Ghana has struck a deal with the International Monetary Fund aimed at stabilising its troubled economy.
The three-year deal follows months of talks prompted by the government's failure to meet targets on inflation, the budget deficit and growth.
The Ghanaian economy had been expanding at about 8% annually on the back of gold, cocoa and oil exports.
However, growth fell to 4.2% in 2014 as commodity prices fell and the currency depreciated.
The economic crisis has led to severe power shortages.
President John Dramani Mahama told parliament that he intended to fix the shortages, rather than "manage them".
Analysis: Akwasi Sarpong; BBC Africa
The IMF deal is a bitter bill for Ghana to swallow. People are eager to forget the harsh economic conditions of the 1980s under structural economic adjustment programmes.

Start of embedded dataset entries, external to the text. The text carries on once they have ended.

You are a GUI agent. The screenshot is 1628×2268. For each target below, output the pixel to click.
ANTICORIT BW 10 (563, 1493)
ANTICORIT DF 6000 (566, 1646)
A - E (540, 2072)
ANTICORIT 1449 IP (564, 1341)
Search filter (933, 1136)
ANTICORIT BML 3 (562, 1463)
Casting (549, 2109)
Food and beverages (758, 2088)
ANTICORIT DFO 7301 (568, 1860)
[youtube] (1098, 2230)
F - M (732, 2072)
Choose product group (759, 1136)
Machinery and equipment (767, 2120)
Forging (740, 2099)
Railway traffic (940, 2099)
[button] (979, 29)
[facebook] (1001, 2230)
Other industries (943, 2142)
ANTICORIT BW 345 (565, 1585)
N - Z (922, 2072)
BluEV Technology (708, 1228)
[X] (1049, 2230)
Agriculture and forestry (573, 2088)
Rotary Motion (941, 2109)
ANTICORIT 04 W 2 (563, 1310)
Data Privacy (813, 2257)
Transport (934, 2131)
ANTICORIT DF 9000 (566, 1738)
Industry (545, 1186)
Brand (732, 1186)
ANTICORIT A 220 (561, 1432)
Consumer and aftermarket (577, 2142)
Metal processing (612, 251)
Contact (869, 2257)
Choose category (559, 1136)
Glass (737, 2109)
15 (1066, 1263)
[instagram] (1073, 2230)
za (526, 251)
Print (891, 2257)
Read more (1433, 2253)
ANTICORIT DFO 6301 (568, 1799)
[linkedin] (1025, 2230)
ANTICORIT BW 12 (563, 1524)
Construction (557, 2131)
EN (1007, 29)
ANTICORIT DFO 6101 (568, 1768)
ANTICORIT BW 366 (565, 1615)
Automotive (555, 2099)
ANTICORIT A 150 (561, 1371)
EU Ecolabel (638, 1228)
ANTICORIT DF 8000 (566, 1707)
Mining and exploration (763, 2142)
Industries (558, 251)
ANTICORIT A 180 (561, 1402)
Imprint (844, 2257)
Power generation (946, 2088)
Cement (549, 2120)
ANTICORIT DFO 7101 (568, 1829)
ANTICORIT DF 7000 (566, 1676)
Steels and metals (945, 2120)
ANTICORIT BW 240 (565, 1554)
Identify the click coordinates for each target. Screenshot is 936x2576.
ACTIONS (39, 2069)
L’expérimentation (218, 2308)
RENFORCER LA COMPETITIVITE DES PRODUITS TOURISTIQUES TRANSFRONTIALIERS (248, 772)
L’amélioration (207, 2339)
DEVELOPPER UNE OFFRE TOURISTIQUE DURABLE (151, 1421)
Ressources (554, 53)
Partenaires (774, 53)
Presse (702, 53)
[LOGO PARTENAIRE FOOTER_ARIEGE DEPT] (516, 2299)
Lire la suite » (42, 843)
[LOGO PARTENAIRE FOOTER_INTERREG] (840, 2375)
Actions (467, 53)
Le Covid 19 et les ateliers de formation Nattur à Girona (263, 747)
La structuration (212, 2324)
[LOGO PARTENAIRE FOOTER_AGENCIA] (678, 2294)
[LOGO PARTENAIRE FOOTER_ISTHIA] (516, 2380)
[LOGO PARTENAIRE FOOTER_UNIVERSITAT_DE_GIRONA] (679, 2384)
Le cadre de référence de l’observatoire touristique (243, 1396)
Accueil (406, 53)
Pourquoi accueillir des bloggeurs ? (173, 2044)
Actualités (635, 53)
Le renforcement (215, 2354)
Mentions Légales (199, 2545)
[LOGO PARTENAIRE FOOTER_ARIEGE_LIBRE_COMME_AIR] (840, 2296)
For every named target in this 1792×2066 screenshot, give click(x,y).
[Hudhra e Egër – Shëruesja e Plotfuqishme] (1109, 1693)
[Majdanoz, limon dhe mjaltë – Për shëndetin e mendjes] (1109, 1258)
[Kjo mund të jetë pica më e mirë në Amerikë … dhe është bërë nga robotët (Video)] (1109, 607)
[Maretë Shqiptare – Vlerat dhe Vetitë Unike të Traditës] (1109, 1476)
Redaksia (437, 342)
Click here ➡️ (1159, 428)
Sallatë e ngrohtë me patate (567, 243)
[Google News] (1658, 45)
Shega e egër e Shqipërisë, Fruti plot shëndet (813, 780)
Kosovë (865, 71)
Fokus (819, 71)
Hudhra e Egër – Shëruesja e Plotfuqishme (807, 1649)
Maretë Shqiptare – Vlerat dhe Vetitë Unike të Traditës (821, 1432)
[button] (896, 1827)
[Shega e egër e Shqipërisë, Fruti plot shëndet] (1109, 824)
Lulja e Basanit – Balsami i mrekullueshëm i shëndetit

This bailout is considered necessary for the restoration of investor confidence in a struggling economy beset by crippling electricity black-outs.
But President John Mahama's administration has a tough job ahead implementing austerity measures being prescribed by the IMF - a likely increase in fuel prices as a 17% petroleum tax is imposed, a freeze on hiring public sector workers and an end to costly energy subsidies.
Many Ghanaians will be asking the government tough questions about the use of taxes and revenue following the discovery of oil in recent years.
The IMF will provide Ghana with loans worth about $940m in instalments, beginning in April.
Joel Toujas-Bernate, head of the IMF's Africa division, said the short-term priority was to stabilise Ghana's economy.
Finance minister Seth Terkper said the agreement was expected to "make markets to react more positively" and encourage more support from donors.
The IMF now expects inflation in Ghana to fall to between 11% and 12% by the end of the year.
Growth should come in at 3.5% in 2015, it said, rising to between 5% and 6% by 2017.